[What you will do] Would you please repeat, word for word, only the lines from the one holding "Given: Click the" through the one holding "Task: Click the Hello! greeting line" in the material below, without the pictures?
*** Extracted records
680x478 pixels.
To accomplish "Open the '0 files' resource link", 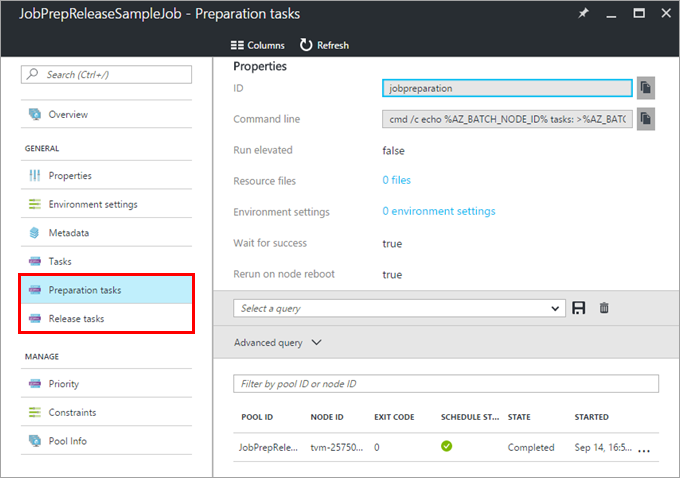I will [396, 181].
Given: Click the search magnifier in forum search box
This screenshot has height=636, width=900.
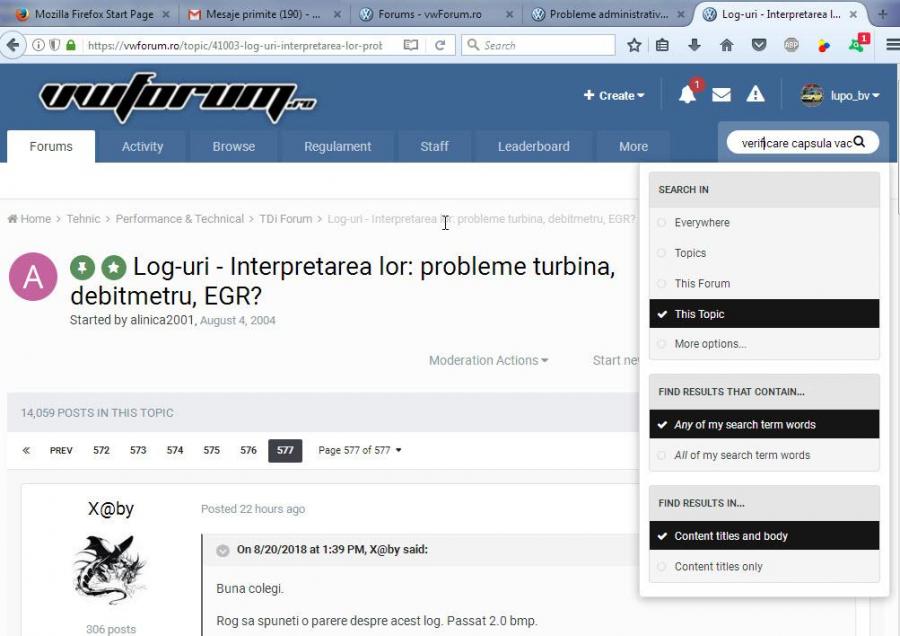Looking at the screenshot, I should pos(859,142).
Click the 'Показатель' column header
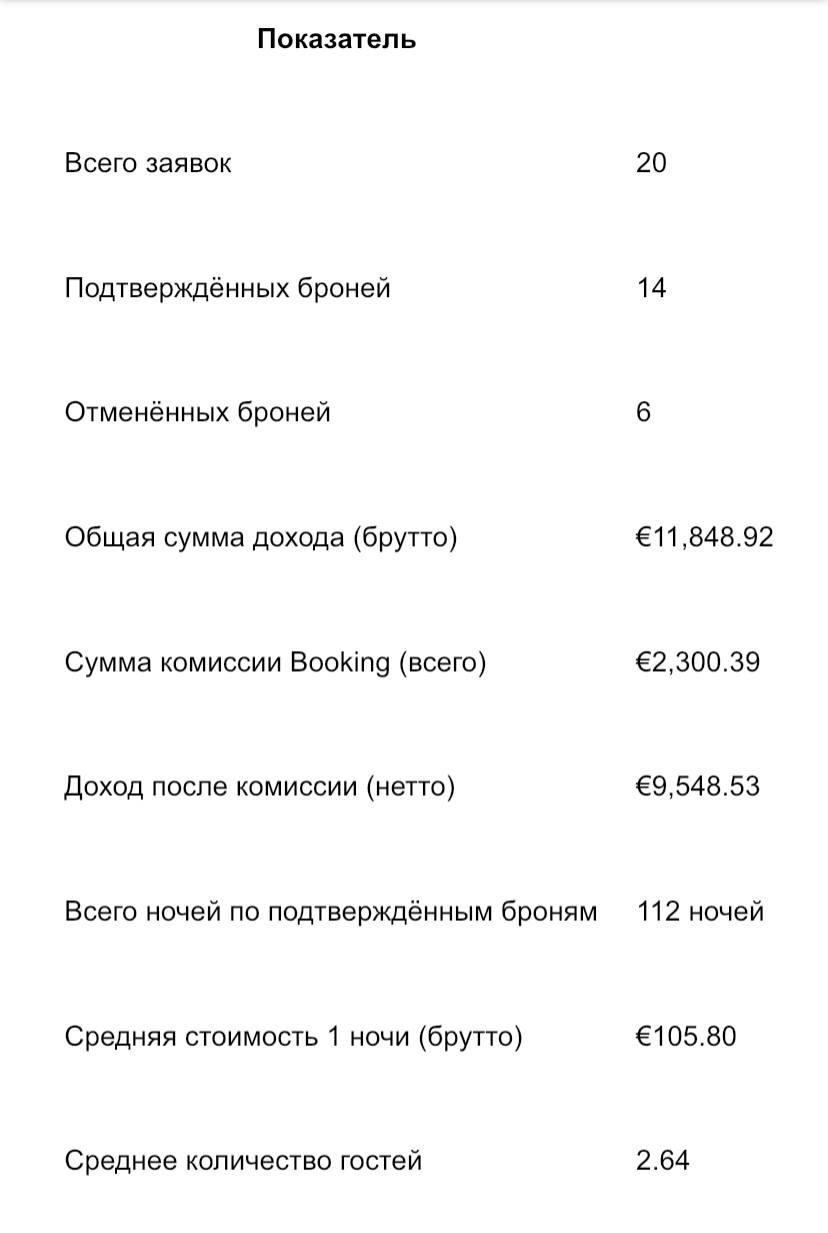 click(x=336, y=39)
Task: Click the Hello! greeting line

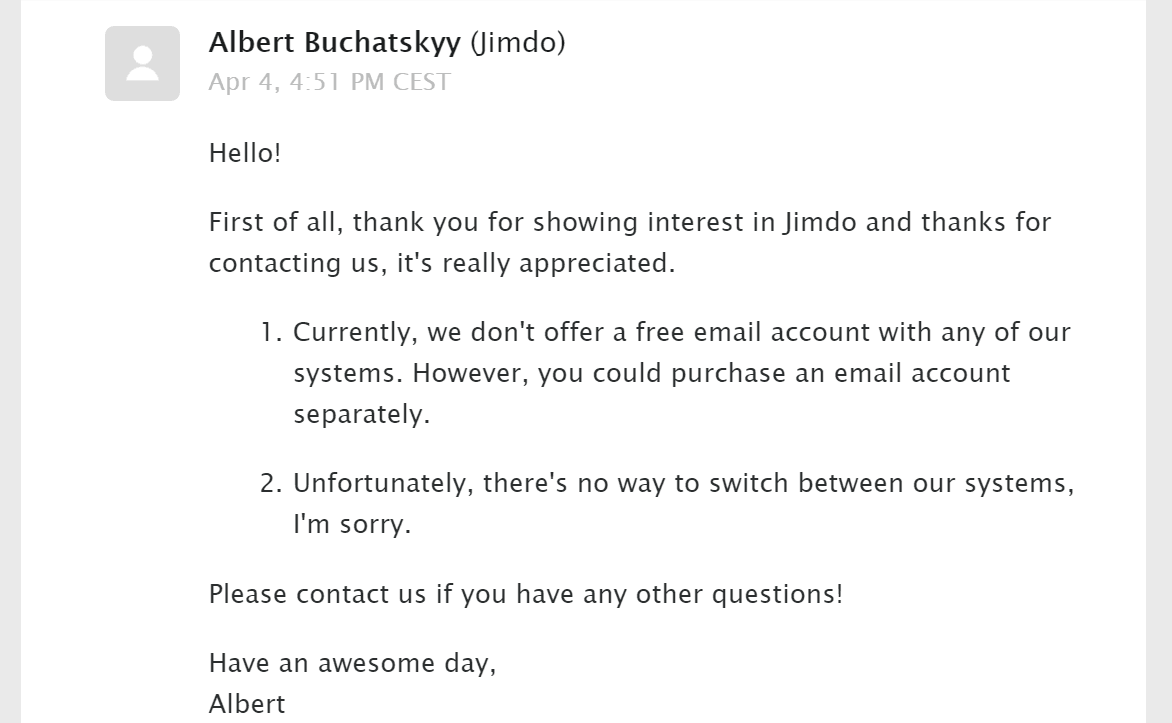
******
*** Extracted records
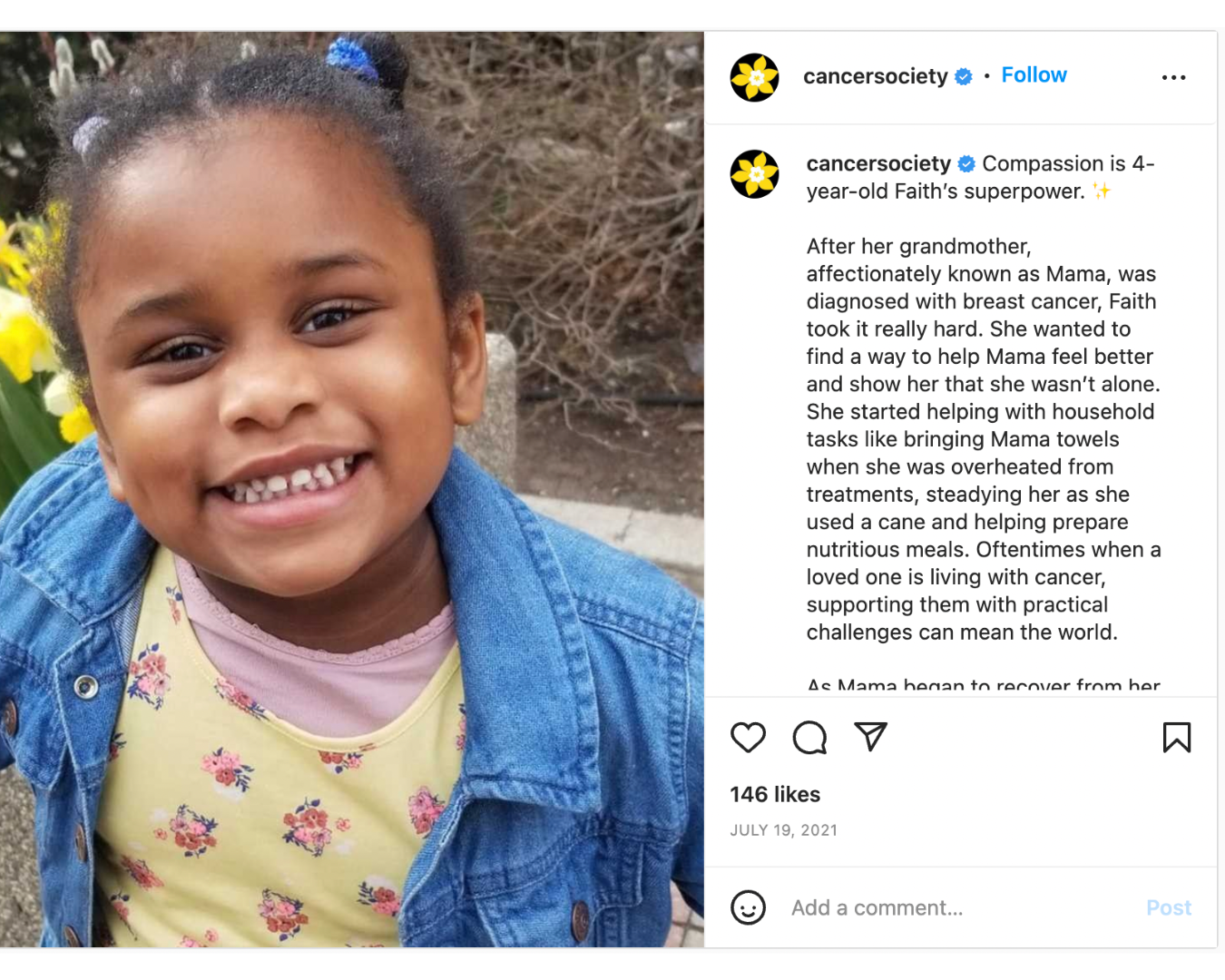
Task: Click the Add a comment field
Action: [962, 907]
******
*** Extracted records
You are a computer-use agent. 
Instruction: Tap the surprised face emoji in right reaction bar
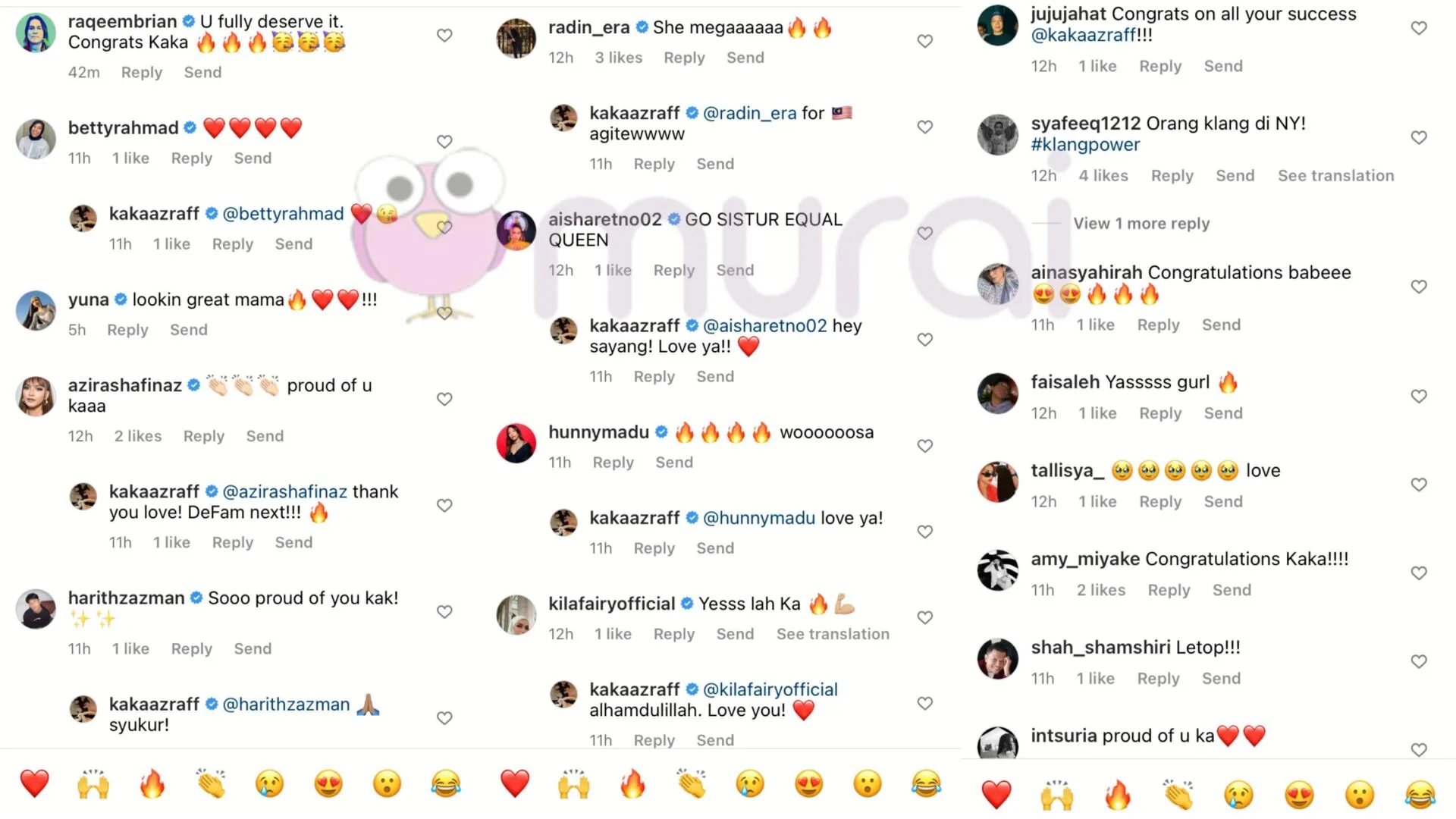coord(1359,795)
******
[Response to the exercise]
Given: Click the search magnifier in forum search box
This screenshot has height=636, width=900.
Looking at the screenshot, I should pos(859,142).
Click the 'Показатель' column header
 click(x=336, y=39)
Task: Click the Hello! greeting line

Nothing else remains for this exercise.